L 101: “the temporal frequencies over three years” is non-sense. The LUCAS time span is 6 years, with only 3 observations. What you really do is tabulate for each point the crop (group) occurrence sequence and then map the spatial pattern for the 8 most important ones. The key weakness in this approach is that different sequences may actually relate to the same 3 year rotation (e.g. as in the example above: if one point shows wheat - wheat - wheat and the next closest point to it: potato - potato - potato, it may be exactly the same rotation, but just shifted one year). This is why the comparison to annual rotation in France is impossible to extrapolate to LUCAS-based rotation in the EU.
L 105-18: presenting this as a table would ease the reading.
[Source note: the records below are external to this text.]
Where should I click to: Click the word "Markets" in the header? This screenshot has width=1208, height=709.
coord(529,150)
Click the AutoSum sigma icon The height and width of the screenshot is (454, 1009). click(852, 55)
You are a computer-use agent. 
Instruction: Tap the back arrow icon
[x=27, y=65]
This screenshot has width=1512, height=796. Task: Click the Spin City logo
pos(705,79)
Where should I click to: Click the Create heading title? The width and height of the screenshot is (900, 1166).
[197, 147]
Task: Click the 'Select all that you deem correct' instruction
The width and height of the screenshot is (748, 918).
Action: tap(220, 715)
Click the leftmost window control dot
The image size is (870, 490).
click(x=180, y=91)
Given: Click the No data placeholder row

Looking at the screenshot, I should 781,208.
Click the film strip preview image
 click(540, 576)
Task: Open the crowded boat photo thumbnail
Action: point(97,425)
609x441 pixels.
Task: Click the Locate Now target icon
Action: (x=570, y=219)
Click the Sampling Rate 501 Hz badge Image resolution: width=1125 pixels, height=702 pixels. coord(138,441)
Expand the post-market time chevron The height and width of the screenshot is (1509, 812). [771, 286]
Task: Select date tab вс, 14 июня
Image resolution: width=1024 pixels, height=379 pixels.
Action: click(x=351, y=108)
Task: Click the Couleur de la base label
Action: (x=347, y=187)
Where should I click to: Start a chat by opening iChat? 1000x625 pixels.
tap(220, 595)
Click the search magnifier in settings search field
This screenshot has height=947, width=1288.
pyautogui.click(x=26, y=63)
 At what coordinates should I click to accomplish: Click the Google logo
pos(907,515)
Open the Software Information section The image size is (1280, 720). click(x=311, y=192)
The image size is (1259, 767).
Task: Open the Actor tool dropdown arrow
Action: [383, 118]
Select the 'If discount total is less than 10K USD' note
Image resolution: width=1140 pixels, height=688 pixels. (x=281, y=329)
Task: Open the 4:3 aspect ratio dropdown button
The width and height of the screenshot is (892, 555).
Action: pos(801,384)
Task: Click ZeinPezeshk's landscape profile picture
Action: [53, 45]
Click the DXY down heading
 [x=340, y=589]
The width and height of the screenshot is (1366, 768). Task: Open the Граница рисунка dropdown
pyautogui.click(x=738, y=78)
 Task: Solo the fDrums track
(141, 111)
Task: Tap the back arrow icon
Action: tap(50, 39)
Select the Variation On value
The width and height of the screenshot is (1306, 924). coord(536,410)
L 108: “(viii) temporary grassland (LC B53, B55, and E20)” E20 is NOT a temporary grasslands. Check here p.58 https://ec.europa.eu/eurostat/documents/205002/8072634/LUCAS2018-C3-Classification.pdf . “This class excludes Temporary grassland and fodder crops (B5X)”. This has to be clarified
L 113-116: The groups of crop sequences (crop sequence types) identified by the PCA should be described in more detail (which crops, how many of each of them)... This comes only in the result part (Table 2) and thus makes the understanding of the follow up of the methods very difficult.
L 120: the use of an RF model is poorly understood. The LUCAS sequences are directly given by the observation data, there is no need for any model to predict those.
L 123-224: applying the RF model trained on 3 year LUCAS observations to annual sequences is even less comprehensible, as the input to the RF inference is not of the same nature as the training. This is a very weak part of the paper, which would normally lead to rejection, as all the subsequent “patterns” are derived from it. As suggested above, the spatial pattern comparison between LUCAS vs France data should be derived from France data that is also spaced in 3 year intervals. This would also help to resolve how dominant regular rotations (e.g. 2, 3, 4 or 5 year rotation) are. Longer rotations are potentially of more interest in a biodiversity context (which is the “linchpin” etc.).
In light of the weakness of the approach, the results are likely less meaningful than proclaimed in the manuscript. They are more likely derived directly from the 3 year LUCAS (grouped) observation set, without the need for the RF model and “validation” with an annual data set. For sure, there is currently little added value in the extrapolated results from the France set. This simplification could probably be addressed in a major revision of the paper.
L165: statement “LUCAS dataset overestimate the proportion of the “grasslands” crop sequence.” should be reconsidered when taking into account temporary/permanent grassland properly in LUCAS.
L 380: Figure 1. Typo. “Average” and not “Avergae”.